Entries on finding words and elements
===
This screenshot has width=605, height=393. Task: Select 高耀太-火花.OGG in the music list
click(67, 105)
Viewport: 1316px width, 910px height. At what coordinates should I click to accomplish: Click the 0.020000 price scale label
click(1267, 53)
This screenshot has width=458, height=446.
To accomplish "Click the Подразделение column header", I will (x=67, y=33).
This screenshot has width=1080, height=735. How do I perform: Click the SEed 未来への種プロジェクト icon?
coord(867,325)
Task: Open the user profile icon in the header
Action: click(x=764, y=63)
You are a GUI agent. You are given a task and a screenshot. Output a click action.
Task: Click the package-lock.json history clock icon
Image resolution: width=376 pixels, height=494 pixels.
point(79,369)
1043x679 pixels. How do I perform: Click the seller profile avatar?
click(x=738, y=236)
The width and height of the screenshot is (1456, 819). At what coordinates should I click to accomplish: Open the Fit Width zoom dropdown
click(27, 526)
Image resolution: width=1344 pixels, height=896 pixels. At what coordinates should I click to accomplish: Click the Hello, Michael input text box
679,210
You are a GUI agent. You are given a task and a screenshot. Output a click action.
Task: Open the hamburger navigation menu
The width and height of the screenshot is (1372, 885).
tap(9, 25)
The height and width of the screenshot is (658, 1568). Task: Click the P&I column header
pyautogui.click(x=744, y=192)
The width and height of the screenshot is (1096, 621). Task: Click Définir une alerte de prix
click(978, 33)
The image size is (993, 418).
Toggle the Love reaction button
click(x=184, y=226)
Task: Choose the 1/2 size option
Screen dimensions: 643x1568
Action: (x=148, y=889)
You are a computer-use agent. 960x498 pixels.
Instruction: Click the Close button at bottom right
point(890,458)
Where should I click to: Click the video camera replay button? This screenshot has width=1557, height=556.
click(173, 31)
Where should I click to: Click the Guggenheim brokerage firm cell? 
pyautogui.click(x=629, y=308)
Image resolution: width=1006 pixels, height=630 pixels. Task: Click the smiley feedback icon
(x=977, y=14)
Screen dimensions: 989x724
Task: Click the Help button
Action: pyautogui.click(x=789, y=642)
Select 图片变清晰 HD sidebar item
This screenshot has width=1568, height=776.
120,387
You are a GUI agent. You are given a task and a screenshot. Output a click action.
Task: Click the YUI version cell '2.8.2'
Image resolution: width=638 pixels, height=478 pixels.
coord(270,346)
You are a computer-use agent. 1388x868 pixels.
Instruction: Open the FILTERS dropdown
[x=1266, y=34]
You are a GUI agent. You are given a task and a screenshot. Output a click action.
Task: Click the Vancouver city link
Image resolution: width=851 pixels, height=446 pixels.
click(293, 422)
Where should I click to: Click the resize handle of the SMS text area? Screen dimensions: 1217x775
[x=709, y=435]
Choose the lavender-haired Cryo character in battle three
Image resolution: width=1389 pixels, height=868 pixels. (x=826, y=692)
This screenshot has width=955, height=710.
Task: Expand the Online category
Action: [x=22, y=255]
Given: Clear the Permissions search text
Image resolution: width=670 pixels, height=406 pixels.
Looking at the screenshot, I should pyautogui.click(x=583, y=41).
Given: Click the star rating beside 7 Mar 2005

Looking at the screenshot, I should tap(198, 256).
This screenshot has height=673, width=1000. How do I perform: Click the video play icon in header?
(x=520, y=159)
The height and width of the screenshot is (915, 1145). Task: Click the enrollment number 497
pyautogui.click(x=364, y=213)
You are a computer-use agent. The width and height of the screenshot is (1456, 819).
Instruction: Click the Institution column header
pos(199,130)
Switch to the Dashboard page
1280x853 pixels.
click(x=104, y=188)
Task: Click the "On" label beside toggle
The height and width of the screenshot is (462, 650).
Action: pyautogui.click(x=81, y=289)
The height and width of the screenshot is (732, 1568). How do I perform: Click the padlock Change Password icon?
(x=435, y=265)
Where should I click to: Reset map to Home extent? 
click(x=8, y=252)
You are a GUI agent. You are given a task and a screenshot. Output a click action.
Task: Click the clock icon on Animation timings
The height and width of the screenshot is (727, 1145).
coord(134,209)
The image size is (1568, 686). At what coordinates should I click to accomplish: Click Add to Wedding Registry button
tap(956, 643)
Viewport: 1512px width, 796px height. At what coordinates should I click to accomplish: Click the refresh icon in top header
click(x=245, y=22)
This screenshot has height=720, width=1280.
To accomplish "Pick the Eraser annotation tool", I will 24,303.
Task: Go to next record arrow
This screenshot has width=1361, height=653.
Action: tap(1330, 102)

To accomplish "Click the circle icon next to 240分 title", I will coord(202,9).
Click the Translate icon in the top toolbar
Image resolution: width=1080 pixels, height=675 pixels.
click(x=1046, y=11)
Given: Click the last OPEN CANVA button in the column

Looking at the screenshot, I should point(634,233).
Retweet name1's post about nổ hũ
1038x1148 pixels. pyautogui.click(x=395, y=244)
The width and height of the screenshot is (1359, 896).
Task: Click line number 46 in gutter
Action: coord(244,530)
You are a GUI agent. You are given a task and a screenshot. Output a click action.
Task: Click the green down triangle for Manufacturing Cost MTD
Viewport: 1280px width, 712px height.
===
# [WHAT THE EXERCISE ASKS]
Render every line of the rows above as a JSON list of strings, with one string per line and blank lines omitted.

# [OUTPUT FOR THIS TASK]
[
  "This screenshot has width=605, height=393. Task: Select 高耀太-火花.OGG in the music list",
  "click(67, 105)",
  "Viewport: 1316px width, 910px height. At what coordinates should I click to accomplish: Click the 0.020000 price scale label",
  "click(1267, 53)",
  "This screenshot has width=458, height=446.",
  "To accomplish \"Click the Подразделение column header\", I will (x=67, y=33).",
  "This screenshot has width=1080, height=735. How do I perform: Click the SEed 未来への種プロジェクト icon?",
  "coord(867,325)",
  "Task: Open the user profile icon in the header",
  "Action: click(x=764, y=63)",
  "You are a GUI agent. You are given a task and a screenshot. Output a click action.",
  "Task: Click the package-lock.json history clock icon",
  "Image resolution: width=376 pixels, height=494 pixels.",
  "point(79,369)",
  "1043x679 pixels. How do I perform: Click the seller profile avatar?",
  "click(x=738, y=236)",
  "The width and height of the screenshot is (1456, 819). At what coordinates should I click to accomplish: Open the Fit Width zoom dropdown",
  "click(27, 526)",
  "Image resolution: width=1344 pixels, height=896 pixels. At what coordinates should I click to accomplish: Click the Hello, Michael input text box",
  "679,210",
  "You are a GUI agent. You are given a task and a screenshot. Output a click action.",
  "Task: Open the hamburger navigation menu",
  "The width and height of the screenshot is (1372, 885).",
  "tap(9, 25)",
  "The height and width of the screenshot is (658, 1568). Task: Click the P&I column header",
  "pyautogui.click(x=744, y=192)",
  "The width and height of the screenshot is (1096, 621). Task: Click Définir une alerte de prix",
  "click(978, 33)",
  "The image size is (993, 418).",
  "Toggle the Love reaction button",
  "click(x=184, y=226)",
  "Task: Choose the 1/2 size option",
  "Screen dimensions: 643x1568",
  "Action: (x=148, y=889)",
  "You are a computer-use agent. 960x498 pixels.",
  "Instruction: Click the Close button at bottom right",
  "point(890,458)",
  "Where should I click to: Click the video camera replay button? This screenshot has width=1557, height=556.",
  "click(173, 31)",
  "Where should I click to: Click the Guggenheim brokerage firm cell? ",
  "pyautogui.click(x=629, y=308)",
  "Image resolution: width=1006 pixels, height=630 pixels. Task: Click the smiley feedback icon",
  "(x=977, y=14)",
  "Screen dimensions: 989x724",
  "Task: Click the Help button",
  "Action: pyautogui.click(x=789, y=642)",
  "Select 图片变清晰 HD sidebar item",
  "This screenshot has width=1568, height=776.",
  "120,387",
  "You are a GUI agent. You are given a task and a screenshot. Output a click action.",
  "Task: Click the YUI version cell '2.8.2'",
  "Image resolution: width=638 pixels, height=478 pixels.",
  "coord(270,346)",
  "You are a computer-use agent. 1388x868 pixels.",
  "Instruction: Open the FILTERS dropdown",
  "[x=1266, y=34]",
  "You are a GUI agent. You are given a task and a screenshot. Output a click action.",
  "Task: Click the Vancouver city link",
  "Image resolution: width=851 pixels, height=446 pixels.",
  "click(293, 422)",
  "Where should I click to: Click the resize handle of the SMS text area? Screen dimensions: 1217x775",
  "[x=709, y=435]",
  "Choose the lavender-haired Cryo character in battle three",
  "Image resolution: width=1389 pixels, height=868 pixels. (x=826, y=692)",
  "This screenshot has width=955, height=710.",
  "Task: Expand the Online category",
  "Action: [x=22, y=255]",
  "Given: Clear the Permissions search text",
  "Image resolution: width=670 pixels, height=406 pixels.",
  "Looking at the screenshot, I should pyautogui.click(x=583, y=41).",
  "Given: Click the star rating beside 7 Mar 2005",
  "Looking at the screenshot, I should tap(198, 256).",
  "This screenshot has height=673, width=1000. How do I perform: Click the video play icon in header?",
  "(x=520, y=159)",
  "The height and width of the screenshot is (915, 1145). Task: Click the enrollment number 497",
  "pyautogui.click(x=364, y=213)",
  "You are a computer-use agent. The width and height of the screenshot is (1456, 819).",
  "Instruction: Click the Institution column header",
  "pos(199,130)",
  "Switch to the Dashboard page",
  "1280x853 pixels.",
  "click(x=104, y=188)",
  "Task: Click the \"On\" label beside toggle",
  "The height and width of the screenshot is (462, 650).",
  "Action: pyautogui.click(x=81, y=289)",
  "The height and width of the screenshot is (732, 1568). How do I perform: Click the padlock Change Password icon?",
  "(x=435, y=265)",
  "Where should I click to: Reset map to Home extent? ",
  "click(x=8, y=252)",
  "You are a GUI agent. You are given a task and a screenshot. Output a click action.",
  "Task: Click the clock icon on Animation timings",
  "The height and width of the screenshot is (727, 1145).",
  "coord(134,209)",
  "The image size is (1568, 686). At what coordinates should I click to accomplish: Click Add to Wedding Registry button",
  "tap(956, 643)",
  "Viewport: 1512px width, 796px height. At what coordinates should I click to accomplish: Click the refresh icon in top header",
  "click(x=245, y=22)",
  "This screenshot has height=720, width=1280.",
  "To accomplish \"Pick the Eraser annotation tool\", I will 24,303.",
  "Task: Go to next record arrow",
  "This screenshot has width=1361, height=653.",
  "Action: tap(1330, 102)",
  "To accomplish \"Click the circle icon next to 240分 title\", I will coord(202,9).",
  "Click the Translate icon in the top toolbar",
  "Image resolution: width=1080 pixels, height=675 pixels.",
  "click(x=1046, y=11)",
  "Given: Click the last OPEN CANVA button in the column",
  "Looking at the screenshot, I should point(634,233).",
  "Retweet name1's post about nổ hũ",
  "1038x1148 pixels. pyautogui.click(x=395, y=244)",
  "The width and height of the screenshot is (1359, 896).",
  "Task: Click line number 46 in gutter",
  "Action: coord(244,530)",
  "You are a GUI agent. You are given a task and a screenshot. Output a click action.",
  "Task: Click the green down triangle for Manufacturing Cost MTD",
  "Viewport: 1280px width, 712px height."
]